2008 Annual Report
1a.Objectives (from AD-416)
1. We will determine enteric dose-response relationships for crude preparations of botulinum neurotoxin (BoNT)in food using rodent models.
2. We will optimize sample preparation and develop rapid immunological and biochemical tests for BoNT.
1b.Approach (from AD-416)
1. We will administer BoNT in buffer and BoNT spiked food to mice, testing various time and temperature storage conditions (including heating) for effects on toxicity. We will compare commercially available purified BoNT to crude toxin (sterile culture fractions).
2. We will evaluate BoNT assays currently available commercially or through collaborators. We will develop new monoclonal antibodies to BoNT toxin and toxoid. Initial evaluations will be made in ELISA and other standard formats, and selected assays will be ported onto new assay platforms. Examples of new platforms include microbead assays read via microfluorimetry, paramagnetic fluorescent nanosphere assays, microarray analyses employing glass or nitrocellulose surfaces, "dip-stick" format rapid ELISAs, and "black-box" turnkey assay systems. Biochemical assays will include measurements of protease activity using fluorescence polarization and/or fluorescence resonance energy transfer. Documents SCA with the University of Wisconsin-Madison.

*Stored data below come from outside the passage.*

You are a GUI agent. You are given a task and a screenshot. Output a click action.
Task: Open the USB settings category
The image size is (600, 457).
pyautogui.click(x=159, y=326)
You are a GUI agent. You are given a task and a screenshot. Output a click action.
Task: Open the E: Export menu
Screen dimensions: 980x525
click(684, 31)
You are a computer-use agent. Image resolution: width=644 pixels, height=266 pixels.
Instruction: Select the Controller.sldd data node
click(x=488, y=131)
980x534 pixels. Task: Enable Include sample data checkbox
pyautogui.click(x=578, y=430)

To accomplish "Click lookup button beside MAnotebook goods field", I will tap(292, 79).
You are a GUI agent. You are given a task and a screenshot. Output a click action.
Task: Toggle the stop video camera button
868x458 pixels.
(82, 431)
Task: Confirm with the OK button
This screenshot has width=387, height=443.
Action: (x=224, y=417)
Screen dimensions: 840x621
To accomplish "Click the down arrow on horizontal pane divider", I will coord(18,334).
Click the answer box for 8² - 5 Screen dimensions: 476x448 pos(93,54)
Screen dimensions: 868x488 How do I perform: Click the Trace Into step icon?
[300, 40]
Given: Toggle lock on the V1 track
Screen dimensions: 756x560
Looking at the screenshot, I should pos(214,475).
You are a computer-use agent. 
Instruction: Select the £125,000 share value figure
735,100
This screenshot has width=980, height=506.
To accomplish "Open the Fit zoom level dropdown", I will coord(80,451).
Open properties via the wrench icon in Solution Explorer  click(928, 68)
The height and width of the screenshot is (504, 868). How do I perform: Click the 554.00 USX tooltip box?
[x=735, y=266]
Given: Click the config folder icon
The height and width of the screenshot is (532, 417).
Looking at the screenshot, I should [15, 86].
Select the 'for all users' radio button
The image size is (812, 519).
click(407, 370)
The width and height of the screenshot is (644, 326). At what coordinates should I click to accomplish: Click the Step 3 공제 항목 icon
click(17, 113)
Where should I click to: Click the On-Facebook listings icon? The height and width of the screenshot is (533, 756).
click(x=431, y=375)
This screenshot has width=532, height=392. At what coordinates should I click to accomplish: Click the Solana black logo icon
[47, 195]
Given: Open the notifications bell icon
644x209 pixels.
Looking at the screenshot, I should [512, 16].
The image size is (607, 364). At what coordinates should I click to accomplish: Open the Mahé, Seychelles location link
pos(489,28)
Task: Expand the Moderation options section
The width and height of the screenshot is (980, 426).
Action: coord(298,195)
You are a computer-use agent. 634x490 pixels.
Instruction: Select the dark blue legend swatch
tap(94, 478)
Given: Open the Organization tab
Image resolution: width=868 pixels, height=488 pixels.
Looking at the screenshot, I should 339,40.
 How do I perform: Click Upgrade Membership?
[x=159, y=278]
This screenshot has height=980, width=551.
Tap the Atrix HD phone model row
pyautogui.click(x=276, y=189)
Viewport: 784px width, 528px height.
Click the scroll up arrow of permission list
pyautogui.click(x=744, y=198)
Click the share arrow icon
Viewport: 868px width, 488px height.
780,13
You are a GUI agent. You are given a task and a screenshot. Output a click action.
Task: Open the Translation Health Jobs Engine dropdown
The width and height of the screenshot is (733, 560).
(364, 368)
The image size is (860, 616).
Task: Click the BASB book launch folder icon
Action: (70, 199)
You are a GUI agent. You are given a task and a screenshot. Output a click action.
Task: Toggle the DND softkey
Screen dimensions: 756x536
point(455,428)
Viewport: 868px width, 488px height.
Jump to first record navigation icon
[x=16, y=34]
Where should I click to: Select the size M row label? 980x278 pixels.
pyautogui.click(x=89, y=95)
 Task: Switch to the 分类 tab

The original goal of the research was collaborative development of sample preparation and assay technologies for detection of botulinum neutrotoxin in foods. However, Cooperator also provides advice on administration of Select Agent research, and regular delivery of critical crude and purified botulinum neurotoxin reagents to the ADODR. These services are valuable and cost-effective. All material shipments were documented and contents confirmed upon arrival.
The ADODR monitors this project through occasional telephone conversations and frequent email and fax exchanges with the Cooperator. The ADODR’s staff and the Cooperator occasionally meet at national scientific meetings for updates and additional coordination.
In FY08 Cooperator and USDA SYs were coauthors on a published paper on botulinum toxin bioavailability in food matrices. Cooperator is also coauthor on another paper in press, characterizing high-affinity monoclonal antibodies to botulinum neurotoxin.